Знаменательна и еще одна мемориально-эмблематическая черта романтических парков: стремление увековечить в них их знаменитых посетителей. Жена Павла I Мария Федоровна в своем Розовом павильоне стремилась отметить пребывание в Павловске поэтов, писателей и художников. Для посетителей в Розовом павильоне предназначался альбом, в который заносили свои впечатления от парка: художники писали небольшие акварели и делали зарисовки, поэты вписывали стихи или размышления. В Розовом павильоне собирались по воскресеньям и некоторые читали свои стихи: Нелединский-Мелецкий, Гнедич, Плещеев, И. И. Дмитриев, С. Н. Глинка, Батюшков, Державин, П. А. Вяземский, Жуковский, Карамзин, Крылов (здесь он написал свое стихотворение «Василек») и мн. др. Сад как бы «освящался» памятью о своих посетителях. Сад не был безразличен к своей поэтической истории. И это чрезвычайно важно. В романтический период возрастала «поэтическая документальность» садов: сад становился «поэтическим свидетелем».
Распространены были в романтических садах и памятники друзьям, родным, почитаемым лицам. Н. В. Сушков пишет о поэте М. В. Храповицком: «Дикарь-нелюдим… ненавистник женщин… любитель всего изящного, философ и друг Аракчеева… удивлял странностью своей жизни… ставил немудреные в саду и роще памятники друзьям и родным, украшая их разными надписями и изречениями» [360].
Однако эмблематика традиционного понятийного характера в предромантических и романтических садах и парках как бы отступает на второй план.

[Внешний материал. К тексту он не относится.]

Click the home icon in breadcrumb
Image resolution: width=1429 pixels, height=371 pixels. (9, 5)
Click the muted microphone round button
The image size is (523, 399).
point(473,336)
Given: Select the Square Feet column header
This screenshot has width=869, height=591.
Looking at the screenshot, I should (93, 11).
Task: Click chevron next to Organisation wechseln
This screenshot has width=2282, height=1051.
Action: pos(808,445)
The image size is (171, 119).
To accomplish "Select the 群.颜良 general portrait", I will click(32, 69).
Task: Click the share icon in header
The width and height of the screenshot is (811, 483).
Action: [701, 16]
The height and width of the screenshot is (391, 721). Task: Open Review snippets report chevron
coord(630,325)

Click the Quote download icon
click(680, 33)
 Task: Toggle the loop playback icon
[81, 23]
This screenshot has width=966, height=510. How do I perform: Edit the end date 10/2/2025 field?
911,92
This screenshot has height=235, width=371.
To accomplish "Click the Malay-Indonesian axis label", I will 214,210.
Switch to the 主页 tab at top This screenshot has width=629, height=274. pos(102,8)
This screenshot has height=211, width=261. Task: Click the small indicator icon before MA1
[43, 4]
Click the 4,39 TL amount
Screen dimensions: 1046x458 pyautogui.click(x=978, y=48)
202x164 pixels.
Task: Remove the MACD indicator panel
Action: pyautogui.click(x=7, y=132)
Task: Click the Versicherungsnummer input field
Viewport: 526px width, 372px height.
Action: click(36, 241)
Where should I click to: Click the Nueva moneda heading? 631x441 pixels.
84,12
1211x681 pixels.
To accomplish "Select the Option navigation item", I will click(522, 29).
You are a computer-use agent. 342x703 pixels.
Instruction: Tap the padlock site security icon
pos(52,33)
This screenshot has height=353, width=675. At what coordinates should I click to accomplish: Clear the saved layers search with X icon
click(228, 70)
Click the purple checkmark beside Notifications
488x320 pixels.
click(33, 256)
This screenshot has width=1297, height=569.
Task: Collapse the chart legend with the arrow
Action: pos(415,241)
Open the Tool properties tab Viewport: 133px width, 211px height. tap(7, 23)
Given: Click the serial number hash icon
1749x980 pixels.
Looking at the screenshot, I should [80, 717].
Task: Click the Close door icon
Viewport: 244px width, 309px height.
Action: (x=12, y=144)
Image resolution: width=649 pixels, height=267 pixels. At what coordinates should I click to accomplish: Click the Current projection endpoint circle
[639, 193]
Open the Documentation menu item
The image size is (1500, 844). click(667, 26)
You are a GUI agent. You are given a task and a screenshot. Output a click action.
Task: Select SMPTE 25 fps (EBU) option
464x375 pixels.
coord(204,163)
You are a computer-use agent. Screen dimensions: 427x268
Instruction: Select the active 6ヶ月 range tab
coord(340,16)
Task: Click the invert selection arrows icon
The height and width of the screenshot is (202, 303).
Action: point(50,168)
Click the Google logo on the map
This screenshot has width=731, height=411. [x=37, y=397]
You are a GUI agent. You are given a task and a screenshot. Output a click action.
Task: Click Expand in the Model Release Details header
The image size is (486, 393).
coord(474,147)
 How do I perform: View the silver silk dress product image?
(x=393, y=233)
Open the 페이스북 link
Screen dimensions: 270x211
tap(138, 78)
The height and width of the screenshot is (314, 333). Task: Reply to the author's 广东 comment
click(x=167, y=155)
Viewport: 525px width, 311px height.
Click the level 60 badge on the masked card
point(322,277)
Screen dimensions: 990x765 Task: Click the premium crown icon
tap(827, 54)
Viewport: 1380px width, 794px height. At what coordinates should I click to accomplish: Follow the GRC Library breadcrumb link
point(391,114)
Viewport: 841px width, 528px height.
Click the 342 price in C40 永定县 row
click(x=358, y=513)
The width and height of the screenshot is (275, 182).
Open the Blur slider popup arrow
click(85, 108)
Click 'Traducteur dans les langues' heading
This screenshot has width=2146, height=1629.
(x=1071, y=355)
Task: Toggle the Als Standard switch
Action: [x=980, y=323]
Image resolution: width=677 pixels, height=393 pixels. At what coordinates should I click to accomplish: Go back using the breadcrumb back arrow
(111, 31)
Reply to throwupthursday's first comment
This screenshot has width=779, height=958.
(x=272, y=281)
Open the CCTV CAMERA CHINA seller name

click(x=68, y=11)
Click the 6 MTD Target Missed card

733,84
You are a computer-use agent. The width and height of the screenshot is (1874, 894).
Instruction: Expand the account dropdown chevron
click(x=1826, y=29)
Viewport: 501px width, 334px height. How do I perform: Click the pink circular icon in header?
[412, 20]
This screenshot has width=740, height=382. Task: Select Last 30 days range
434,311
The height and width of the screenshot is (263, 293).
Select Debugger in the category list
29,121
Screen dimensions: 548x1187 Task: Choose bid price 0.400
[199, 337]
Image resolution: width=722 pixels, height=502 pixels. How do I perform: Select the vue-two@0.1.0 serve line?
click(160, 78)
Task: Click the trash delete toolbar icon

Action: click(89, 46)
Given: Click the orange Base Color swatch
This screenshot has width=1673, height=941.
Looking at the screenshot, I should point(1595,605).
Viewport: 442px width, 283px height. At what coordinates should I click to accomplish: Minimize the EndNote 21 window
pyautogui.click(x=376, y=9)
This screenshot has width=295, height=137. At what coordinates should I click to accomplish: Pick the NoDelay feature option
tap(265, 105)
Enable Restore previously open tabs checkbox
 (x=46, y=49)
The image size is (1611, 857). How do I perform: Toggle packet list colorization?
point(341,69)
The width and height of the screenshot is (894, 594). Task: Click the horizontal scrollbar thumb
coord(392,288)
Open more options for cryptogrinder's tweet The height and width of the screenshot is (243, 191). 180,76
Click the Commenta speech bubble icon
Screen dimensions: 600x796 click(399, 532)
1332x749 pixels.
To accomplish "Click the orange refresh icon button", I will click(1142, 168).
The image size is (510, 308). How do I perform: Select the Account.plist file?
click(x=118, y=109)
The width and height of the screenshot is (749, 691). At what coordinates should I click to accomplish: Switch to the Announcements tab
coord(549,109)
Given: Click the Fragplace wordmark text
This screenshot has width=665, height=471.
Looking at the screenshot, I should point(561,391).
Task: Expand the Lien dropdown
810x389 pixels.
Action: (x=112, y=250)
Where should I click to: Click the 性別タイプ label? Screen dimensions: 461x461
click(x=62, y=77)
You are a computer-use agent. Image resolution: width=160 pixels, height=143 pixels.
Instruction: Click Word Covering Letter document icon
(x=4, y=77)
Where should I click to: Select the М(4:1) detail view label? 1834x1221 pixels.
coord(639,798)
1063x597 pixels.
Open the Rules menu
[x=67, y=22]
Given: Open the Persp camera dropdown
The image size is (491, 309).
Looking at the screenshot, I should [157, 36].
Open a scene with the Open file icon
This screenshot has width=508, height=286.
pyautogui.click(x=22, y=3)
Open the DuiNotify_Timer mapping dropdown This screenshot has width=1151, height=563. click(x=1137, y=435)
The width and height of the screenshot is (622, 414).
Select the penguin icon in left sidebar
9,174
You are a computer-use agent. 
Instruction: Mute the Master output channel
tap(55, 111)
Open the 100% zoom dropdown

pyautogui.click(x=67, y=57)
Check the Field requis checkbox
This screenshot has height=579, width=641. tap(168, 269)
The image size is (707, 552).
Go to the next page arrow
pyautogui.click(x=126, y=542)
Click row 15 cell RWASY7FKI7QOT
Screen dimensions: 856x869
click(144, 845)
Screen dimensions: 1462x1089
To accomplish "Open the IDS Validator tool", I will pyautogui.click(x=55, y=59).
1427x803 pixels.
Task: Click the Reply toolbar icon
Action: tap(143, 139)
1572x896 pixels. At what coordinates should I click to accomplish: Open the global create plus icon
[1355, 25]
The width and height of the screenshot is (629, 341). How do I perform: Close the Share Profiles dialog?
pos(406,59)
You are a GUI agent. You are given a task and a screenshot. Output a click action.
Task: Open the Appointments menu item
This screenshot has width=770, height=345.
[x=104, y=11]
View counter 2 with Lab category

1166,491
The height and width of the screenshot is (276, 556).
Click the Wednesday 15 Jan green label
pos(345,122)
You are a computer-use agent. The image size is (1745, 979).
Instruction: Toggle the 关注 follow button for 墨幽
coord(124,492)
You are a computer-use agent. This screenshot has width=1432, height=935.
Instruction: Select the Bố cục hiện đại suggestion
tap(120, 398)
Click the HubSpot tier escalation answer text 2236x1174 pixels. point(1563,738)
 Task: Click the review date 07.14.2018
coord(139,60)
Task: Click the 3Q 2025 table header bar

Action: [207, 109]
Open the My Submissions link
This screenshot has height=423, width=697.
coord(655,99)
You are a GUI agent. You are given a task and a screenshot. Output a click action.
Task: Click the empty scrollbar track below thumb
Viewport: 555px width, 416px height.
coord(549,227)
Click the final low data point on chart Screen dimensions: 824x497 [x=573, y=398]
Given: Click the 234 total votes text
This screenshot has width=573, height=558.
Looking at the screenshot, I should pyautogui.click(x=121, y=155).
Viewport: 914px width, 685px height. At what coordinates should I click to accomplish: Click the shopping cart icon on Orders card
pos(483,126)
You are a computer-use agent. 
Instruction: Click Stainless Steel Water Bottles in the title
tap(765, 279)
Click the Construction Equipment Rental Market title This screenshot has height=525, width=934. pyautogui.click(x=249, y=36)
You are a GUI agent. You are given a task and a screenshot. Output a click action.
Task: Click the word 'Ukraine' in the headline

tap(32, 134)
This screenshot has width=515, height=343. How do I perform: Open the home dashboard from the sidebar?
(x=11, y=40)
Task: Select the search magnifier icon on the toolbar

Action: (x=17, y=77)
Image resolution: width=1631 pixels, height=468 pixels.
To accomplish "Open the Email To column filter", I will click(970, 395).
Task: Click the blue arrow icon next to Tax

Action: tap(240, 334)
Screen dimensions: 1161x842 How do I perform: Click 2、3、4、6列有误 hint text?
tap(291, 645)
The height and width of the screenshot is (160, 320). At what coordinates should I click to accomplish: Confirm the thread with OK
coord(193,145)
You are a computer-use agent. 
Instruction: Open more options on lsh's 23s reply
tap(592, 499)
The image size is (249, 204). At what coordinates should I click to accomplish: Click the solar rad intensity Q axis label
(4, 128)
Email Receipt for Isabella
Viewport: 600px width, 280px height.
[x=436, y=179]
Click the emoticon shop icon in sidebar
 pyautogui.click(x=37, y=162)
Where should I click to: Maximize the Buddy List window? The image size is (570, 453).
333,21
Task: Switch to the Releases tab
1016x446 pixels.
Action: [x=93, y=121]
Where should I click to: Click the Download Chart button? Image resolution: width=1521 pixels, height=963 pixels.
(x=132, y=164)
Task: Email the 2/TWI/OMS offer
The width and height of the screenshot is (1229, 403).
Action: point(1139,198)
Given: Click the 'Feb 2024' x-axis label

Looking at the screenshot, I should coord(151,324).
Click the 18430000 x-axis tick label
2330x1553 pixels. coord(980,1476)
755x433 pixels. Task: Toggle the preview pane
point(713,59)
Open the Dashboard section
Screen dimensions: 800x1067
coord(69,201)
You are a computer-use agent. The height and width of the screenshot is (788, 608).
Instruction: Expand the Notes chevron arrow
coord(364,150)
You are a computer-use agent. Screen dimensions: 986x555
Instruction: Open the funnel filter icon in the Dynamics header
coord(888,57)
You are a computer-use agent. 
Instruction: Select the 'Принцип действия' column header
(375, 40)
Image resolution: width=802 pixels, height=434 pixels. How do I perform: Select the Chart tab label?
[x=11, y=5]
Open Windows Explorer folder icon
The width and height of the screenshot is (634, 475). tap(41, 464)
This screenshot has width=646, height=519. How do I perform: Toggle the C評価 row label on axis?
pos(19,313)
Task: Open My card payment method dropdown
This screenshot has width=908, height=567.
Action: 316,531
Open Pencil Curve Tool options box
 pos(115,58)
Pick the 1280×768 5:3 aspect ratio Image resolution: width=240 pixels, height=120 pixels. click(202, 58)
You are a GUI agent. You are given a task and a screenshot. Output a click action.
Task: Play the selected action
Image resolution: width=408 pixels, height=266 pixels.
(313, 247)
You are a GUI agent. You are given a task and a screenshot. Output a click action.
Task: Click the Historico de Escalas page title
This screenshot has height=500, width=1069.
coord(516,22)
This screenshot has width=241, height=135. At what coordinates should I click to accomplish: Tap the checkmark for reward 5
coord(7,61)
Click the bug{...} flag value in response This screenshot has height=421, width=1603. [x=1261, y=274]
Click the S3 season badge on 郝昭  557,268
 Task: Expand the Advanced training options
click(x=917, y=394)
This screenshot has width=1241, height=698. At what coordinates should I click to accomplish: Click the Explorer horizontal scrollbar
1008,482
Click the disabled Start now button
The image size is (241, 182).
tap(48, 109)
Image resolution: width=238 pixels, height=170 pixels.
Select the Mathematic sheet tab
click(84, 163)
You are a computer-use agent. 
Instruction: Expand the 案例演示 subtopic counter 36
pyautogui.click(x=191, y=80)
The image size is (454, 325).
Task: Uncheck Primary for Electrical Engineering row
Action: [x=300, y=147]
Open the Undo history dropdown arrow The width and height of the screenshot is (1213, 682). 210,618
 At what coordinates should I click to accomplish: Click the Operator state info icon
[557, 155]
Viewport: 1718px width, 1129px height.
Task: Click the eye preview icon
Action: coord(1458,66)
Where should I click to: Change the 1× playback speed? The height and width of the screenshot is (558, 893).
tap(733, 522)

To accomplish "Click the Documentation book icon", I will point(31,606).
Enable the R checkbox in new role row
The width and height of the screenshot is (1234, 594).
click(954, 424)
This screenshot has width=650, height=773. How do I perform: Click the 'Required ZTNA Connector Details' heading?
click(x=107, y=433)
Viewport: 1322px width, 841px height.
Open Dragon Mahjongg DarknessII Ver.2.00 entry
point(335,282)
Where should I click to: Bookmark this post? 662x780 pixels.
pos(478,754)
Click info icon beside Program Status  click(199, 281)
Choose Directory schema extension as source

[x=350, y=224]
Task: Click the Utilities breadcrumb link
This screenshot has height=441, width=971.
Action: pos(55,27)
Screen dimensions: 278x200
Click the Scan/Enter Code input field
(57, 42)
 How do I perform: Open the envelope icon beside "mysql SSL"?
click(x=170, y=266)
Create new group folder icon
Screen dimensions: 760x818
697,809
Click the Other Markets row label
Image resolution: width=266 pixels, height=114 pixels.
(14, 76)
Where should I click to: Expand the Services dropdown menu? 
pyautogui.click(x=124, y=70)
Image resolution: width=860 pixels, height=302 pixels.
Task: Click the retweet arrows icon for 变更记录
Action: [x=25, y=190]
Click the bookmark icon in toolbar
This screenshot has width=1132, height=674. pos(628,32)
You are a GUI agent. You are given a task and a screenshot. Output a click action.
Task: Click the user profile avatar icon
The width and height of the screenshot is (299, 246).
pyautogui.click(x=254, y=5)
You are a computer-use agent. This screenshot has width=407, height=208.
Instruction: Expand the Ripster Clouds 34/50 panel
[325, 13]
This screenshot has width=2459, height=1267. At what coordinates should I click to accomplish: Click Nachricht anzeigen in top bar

На первый же план выступают личные чувства, и соответственно меняются эмблемы.
Между невольными ассоциациями, вызываемыми видами и ландшафтами и предшествующими им архитектурными и скульптурными «знаками», стоят деревья и рощи, посаженные в память о посещении сада каким-либо лицом, о рождении ребенка или о том или ином событии.
Советуя сажать деревья в память о человеке или событии, Делиль пишет:
Не будет у тебя тогда лесов пустынных;
Безмолвные древа нам станут говорить;
Воспоминания по рощам станут жить.
Из своеобразных памятников Павловского парка стоит упомянуть и о давно исчезнувшей Семейной роще. В ней, пишет П. Шторх, «к каждому дереву привязана жестяная дощечка с именем одного из членов императорского дома и с означением года рождения, а на некоторых и года бракосочетания. Березки эти, посаженные при сказанных радостных происшествиях августейшей фамилии, составляют ныне, так сказать, живую летопись царского семейства. Посреди рощи стоит на пьедестале урна, которую можно бы назвать урною судьбы» [361].